A Despacho is a ceremony that has been performed for hundreds of years by the Laika, shamans of the Peruvian Q’ero lineage.  I learned about it during a weekend with Daniel Foor, a kind of modern day shaman, who facilitates ancestral healing workshops.  At the end of his workshop, Daniel laid down a square piece of cloth and delineated the four directions.  Participants were asked to bring grains, flowers, and other organic offerings.  Daniel began creating a symmetrical circular design with all of the grains, much like a Tibetan Sand Mandala.  We all joined in, adding lines and shapes to accentuate the symmetrical pattern.  Throughout the building of this mandala, Daniel would speak prayers and blessings into the grains before placing them on the fabric.  We followed his lead, holding a prayer in our hearts and minds as we funneled the beans, corn, rice into the larger design.  An hour or more later, it was complete.  We stared at in awe, a beautiful offering, a piece of art.  Then quite quickly, Daniel swept and gathered all of the grains into the center and tied it up into a tight package.  It would go into the fire after our sweat lodge as a blessing and a prayer to the ancestors and protectors.  The package was placed in the fire and the smoke sent our messages and prayers to the sky. 

I have always loved the ritual Tibetan monks perform with sand mandalas.  I found the Despacho so similar, a mandala imbued with blessings and prayers, a work of art for the sake of beauty and love, and spiritual communion.  The hasty destruction of the sand mandala, the pain of impermanence that I feel watching it change, and then it’s journey down a moving body of water – a chance for it to spread it’s prayers and blessings in the world.  This communal ritual invites us to explore our humanity and connections to each other and the earth. 
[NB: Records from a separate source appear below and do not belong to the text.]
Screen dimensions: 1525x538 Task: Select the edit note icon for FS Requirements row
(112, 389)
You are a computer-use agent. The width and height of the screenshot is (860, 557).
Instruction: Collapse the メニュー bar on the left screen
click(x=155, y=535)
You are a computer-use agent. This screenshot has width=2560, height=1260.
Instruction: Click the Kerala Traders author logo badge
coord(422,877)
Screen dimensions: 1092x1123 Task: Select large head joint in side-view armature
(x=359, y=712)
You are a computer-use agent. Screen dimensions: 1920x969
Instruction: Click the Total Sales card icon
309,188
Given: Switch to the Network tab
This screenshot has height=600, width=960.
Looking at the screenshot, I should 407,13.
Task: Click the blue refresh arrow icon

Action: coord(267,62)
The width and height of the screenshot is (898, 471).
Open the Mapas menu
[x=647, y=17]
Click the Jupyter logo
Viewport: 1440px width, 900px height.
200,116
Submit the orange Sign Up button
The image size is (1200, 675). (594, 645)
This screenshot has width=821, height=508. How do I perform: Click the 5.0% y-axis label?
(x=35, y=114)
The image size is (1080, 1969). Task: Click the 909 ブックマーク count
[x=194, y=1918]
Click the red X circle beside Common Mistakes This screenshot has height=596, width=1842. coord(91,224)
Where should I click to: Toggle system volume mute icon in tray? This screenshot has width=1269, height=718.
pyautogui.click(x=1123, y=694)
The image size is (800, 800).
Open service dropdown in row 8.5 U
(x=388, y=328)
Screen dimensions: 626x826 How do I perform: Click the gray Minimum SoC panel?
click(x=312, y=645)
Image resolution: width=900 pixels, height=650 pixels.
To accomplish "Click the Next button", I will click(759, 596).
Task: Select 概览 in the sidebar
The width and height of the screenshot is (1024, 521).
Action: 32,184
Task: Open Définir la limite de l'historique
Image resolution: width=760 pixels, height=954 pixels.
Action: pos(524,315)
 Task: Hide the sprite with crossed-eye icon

I began this wood carving a year ago at least, just wanting to carve something, wanting it to be organic and plant-like in form.  As I worked on it, the piece started telling me it needed a second, it needed more carvings around it.  I saw it looking like a mandala – that sacred circle.  Instead of a generic plant form, it began to look like a piece of wheat.  Wheat is a symbol of America.  Wheat has been hybridized to grow faster and taller to meet a growing population, a symbol of capitalism and materialism.  What if I added corn and other plants that have been modified to meet our needs for meat?  What other plants have been misused by us to contribute to our global decline? 

wheat 1.JPG


With that in mind, this piece will be a kind of apology to the earth, an acknowledgement of our failures as inheritors of the land and the price we’ve paid for our missteps.  It will also be an offering back, a piece of beauty to say thank you and I’m sorry.  As Dr. Alberto Villoldo says, “{The despacho ceremony has been used for} a wide variety of occasions – births, deaths, as an expression of gratitude, to heal physical and emotional ailments, to restore balance and harmony, or when there is a specific request of the spirit world.”  Let’s use this ceremony to heal. 

I’ll be posting updates to this piece as I go.  I imagine this piece including others as the mandala gets bigger.  In Tibetan, mandala means circle, but it also means community.  Once the piece has a foundation, I will welcome in other artists to contribute their work to the mandala.  One idea is to have viewers add notes, prayers, and apologies to the wall or floor around the piece.  Another idea, is to burn the piece in ritual and offering. 

What comes of appropriating a ceremony to bring attention to our global crisis?  Maybe it gives one pause to contemplate how we contribute to the crisis.  Maybe it gives one an outlet to express their grief.  Maybe it gives one hope that we have the capacity to change.  Maybe it empowers someone to make change.